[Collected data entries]
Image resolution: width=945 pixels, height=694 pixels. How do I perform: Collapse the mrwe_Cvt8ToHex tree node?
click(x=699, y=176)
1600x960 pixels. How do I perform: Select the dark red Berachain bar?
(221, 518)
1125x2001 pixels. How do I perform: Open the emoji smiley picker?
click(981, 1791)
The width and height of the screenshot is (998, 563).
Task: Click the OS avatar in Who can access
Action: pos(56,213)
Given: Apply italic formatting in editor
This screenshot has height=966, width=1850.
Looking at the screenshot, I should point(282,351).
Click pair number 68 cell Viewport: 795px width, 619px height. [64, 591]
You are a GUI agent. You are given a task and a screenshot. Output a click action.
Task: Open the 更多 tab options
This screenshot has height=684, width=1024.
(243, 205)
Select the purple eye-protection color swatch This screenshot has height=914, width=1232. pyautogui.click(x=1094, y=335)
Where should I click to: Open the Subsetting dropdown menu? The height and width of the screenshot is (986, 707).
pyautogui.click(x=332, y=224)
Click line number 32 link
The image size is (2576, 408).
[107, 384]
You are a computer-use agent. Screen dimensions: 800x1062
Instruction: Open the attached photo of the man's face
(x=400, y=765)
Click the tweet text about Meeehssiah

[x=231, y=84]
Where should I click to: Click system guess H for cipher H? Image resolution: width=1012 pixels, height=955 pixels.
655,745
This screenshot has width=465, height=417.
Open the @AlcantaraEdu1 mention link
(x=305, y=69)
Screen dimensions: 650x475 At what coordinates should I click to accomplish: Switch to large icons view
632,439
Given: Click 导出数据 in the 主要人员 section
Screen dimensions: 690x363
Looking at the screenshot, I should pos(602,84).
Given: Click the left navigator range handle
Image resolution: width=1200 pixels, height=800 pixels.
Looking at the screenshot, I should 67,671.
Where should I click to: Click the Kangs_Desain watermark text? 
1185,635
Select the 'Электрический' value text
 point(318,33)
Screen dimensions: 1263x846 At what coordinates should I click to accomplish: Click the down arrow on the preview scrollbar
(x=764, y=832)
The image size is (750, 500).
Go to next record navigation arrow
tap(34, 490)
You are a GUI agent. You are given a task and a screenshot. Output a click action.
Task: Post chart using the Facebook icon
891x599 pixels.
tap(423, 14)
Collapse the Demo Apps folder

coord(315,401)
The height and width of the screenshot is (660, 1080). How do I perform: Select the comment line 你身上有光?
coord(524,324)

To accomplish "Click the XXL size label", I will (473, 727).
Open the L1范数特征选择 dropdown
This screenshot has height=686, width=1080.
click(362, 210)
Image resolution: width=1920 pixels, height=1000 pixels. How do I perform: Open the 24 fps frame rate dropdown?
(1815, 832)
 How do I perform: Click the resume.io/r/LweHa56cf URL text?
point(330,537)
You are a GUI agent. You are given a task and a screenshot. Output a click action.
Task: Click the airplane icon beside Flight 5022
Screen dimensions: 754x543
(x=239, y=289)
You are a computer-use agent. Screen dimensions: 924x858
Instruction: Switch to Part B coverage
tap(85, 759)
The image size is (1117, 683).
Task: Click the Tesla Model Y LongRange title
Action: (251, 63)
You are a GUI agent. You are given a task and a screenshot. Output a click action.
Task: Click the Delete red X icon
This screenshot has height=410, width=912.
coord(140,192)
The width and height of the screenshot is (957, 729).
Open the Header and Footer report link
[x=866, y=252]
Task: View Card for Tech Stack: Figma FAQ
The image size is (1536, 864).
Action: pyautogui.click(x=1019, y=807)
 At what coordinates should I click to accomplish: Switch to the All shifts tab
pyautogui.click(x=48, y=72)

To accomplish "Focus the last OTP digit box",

REQUIRED WORK:
Your answer should be one number: how many lines of the records hold "computer".

ANSWER FOR THE TASK:
2